Collected data entries
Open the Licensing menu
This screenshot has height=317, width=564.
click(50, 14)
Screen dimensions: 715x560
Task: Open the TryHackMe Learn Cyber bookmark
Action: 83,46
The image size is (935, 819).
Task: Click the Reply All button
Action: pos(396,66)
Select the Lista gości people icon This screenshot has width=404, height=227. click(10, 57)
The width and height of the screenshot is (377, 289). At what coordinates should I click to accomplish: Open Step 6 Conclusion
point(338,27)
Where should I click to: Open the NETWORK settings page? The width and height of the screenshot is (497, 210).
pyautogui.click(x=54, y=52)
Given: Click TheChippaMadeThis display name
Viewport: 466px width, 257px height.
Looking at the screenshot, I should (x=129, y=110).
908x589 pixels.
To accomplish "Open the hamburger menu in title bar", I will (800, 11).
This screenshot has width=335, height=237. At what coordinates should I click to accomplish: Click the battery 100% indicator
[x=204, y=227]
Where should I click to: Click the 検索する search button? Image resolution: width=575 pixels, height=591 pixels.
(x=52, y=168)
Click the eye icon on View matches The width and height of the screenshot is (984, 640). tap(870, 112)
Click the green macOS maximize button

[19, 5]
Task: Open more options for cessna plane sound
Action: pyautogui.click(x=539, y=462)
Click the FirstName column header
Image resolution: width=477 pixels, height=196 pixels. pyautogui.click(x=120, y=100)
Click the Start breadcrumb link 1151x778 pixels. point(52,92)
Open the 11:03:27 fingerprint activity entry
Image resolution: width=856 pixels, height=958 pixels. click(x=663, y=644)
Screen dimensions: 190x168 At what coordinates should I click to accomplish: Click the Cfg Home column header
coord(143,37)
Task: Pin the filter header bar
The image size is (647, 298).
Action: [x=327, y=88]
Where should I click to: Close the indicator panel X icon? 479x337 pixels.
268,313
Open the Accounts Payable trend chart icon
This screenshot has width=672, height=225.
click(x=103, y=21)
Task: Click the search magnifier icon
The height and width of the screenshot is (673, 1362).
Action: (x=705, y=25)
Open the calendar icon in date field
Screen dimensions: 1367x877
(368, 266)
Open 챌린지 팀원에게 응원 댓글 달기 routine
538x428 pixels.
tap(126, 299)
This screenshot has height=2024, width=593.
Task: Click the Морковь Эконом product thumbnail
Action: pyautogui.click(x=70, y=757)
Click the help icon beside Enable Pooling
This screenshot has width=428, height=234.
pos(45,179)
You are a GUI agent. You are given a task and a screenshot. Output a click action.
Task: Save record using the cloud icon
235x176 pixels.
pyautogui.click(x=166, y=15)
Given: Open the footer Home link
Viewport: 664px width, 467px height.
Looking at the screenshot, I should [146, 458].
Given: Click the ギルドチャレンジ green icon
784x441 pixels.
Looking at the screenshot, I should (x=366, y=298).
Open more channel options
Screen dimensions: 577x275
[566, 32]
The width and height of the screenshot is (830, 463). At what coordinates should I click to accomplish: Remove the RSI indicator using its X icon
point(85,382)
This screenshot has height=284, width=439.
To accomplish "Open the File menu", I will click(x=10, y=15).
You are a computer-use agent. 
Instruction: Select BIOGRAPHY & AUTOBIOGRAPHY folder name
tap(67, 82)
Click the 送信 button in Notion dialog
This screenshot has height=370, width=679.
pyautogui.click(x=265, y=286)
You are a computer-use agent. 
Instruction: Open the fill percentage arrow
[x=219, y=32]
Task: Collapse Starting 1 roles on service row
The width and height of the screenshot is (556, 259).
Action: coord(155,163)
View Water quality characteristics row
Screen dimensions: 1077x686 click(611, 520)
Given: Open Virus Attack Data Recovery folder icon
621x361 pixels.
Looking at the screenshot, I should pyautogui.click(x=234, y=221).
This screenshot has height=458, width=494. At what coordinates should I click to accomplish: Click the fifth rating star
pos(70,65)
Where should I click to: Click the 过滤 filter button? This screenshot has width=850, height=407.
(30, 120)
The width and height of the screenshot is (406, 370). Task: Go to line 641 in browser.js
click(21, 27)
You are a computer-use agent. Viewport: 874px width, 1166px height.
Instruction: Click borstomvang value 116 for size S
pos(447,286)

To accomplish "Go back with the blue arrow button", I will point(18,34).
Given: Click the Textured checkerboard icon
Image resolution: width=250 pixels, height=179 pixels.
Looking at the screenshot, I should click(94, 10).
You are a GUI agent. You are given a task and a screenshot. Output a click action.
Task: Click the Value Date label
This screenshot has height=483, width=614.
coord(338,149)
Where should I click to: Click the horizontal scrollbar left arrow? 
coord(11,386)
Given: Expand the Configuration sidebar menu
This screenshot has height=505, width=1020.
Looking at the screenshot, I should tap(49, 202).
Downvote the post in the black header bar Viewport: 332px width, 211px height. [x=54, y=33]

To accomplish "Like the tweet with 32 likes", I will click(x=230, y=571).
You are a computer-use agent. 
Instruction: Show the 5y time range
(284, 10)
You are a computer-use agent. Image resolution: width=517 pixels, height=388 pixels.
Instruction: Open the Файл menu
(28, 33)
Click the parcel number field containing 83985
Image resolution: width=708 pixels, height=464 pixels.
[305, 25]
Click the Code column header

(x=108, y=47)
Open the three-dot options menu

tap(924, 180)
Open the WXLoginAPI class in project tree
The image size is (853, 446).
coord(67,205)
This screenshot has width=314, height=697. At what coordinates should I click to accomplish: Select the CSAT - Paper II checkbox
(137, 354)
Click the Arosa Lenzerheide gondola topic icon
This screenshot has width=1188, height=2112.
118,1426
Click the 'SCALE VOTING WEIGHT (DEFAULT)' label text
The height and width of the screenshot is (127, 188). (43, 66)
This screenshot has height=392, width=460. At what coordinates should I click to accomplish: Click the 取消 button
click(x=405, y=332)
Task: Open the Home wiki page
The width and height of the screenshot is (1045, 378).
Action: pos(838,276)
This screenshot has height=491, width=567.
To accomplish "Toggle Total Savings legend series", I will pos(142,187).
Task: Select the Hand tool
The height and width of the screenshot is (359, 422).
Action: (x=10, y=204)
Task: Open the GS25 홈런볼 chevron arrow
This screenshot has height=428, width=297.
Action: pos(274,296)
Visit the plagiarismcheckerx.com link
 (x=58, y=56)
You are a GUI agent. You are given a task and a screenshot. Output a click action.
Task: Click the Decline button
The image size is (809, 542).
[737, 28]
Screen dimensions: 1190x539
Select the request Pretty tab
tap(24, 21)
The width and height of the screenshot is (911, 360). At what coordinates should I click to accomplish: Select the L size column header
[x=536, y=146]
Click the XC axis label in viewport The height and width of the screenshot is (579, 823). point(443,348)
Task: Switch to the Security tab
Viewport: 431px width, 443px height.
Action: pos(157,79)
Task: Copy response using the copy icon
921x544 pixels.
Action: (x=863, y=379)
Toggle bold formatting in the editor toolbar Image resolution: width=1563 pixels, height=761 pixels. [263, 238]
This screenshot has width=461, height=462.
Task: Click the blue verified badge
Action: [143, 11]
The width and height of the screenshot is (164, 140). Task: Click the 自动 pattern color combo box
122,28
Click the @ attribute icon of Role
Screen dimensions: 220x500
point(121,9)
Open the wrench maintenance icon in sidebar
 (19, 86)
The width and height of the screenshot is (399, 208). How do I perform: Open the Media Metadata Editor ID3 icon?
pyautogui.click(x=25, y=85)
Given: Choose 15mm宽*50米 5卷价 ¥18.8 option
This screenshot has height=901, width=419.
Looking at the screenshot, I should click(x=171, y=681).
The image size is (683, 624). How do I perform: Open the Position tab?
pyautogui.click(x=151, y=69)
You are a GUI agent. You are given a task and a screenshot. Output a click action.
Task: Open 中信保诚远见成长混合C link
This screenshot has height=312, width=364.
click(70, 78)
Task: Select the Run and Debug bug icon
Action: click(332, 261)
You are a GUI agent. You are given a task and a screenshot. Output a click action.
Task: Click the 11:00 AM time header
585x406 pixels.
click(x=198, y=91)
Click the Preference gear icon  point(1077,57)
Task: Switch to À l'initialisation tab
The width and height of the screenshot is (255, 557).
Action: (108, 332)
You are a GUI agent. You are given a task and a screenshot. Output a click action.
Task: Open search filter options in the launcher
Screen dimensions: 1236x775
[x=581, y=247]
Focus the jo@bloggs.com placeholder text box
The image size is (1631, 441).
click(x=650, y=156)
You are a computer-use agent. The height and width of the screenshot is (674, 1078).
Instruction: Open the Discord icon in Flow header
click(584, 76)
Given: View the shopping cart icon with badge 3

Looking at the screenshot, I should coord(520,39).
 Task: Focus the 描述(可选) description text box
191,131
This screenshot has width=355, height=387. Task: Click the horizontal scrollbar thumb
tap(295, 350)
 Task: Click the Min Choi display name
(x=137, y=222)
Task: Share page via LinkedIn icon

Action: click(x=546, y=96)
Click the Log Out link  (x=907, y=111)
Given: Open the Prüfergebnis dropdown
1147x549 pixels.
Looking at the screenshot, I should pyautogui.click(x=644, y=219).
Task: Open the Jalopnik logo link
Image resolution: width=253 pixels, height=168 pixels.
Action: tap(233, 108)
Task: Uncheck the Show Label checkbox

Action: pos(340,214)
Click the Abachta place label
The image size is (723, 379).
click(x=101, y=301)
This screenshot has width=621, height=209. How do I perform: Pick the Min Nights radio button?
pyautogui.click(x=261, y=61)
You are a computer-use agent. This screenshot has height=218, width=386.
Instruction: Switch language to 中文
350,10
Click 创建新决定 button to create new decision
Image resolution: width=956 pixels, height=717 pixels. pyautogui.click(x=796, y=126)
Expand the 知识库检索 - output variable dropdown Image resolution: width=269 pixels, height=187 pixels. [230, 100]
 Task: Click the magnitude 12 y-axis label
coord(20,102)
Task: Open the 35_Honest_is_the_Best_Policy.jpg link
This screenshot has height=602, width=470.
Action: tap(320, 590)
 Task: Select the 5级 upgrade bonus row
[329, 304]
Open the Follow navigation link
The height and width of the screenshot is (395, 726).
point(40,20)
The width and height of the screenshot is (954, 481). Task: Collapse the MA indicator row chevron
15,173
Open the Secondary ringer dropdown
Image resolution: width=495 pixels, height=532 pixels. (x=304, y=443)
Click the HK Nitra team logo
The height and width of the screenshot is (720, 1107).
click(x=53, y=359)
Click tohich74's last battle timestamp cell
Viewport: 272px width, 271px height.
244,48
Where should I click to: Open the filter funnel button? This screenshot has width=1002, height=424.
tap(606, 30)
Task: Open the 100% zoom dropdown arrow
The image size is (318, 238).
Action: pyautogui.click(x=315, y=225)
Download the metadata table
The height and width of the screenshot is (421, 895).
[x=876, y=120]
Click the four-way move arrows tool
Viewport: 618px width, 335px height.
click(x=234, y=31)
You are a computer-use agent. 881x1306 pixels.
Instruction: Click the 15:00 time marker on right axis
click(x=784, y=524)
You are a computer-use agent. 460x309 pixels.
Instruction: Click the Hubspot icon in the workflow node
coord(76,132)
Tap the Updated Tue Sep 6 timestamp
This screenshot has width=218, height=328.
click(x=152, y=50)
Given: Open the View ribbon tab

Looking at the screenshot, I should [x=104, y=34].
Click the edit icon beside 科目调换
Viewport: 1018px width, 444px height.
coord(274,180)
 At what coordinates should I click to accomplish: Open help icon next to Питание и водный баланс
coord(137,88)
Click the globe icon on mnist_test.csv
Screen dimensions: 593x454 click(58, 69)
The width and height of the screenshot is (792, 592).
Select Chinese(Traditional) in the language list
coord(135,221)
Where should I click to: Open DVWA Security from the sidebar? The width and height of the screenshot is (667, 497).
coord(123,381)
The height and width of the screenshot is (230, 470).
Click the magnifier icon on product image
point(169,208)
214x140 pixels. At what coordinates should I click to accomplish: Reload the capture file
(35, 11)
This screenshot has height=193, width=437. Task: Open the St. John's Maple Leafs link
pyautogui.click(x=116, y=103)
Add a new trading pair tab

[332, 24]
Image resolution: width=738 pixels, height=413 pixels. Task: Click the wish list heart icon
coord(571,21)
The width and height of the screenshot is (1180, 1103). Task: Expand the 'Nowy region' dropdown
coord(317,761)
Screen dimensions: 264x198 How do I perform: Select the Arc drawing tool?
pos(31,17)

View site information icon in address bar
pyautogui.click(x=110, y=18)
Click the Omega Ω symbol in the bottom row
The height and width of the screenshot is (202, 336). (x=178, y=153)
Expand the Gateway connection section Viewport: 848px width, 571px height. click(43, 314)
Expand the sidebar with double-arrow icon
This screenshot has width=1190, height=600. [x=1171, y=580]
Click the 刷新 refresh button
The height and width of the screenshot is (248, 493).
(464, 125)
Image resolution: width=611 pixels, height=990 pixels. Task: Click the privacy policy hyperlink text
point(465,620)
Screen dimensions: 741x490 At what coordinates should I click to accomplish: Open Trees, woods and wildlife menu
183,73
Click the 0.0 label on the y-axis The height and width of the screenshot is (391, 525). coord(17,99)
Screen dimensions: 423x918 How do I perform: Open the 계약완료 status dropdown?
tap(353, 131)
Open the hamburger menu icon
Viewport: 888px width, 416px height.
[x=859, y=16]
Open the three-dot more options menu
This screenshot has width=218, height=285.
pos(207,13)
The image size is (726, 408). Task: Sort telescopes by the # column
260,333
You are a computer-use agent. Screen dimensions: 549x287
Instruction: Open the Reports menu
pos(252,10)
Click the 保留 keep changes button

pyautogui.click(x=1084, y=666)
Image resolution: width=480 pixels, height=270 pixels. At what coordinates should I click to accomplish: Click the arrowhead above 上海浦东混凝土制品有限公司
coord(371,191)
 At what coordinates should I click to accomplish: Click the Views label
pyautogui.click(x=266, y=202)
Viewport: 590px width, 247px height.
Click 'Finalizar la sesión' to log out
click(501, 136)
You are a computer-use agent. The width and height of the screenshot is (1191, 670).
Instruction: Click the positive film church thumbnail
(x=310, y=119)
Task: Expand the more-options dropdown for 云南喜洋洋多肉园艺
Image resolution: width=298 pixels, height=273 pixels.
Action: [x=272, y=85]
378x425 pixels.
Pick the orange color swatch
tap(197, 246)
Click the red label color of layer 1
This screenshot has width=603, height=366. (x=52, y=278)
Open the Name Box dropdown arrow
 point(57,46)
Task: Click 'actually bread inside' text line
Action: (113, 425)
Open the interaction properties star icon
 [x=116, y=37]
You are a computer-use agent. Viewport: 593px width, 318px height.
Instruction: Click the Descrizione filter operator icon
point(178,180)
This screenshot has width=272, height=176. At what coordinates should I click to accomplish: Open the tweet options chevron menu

Exercise.
What are the lines from the one with "Instruction: Click the Descrizione" through the last line of the records above? Quote them exactly and add nothing.

Solution for this exercise.
Instruction: Click the Descrizione filter operator icon
point(178,180)
This screenshot has width=272, height=176. At what coordinates should I click to accomplish: Open the tweet options chevron menu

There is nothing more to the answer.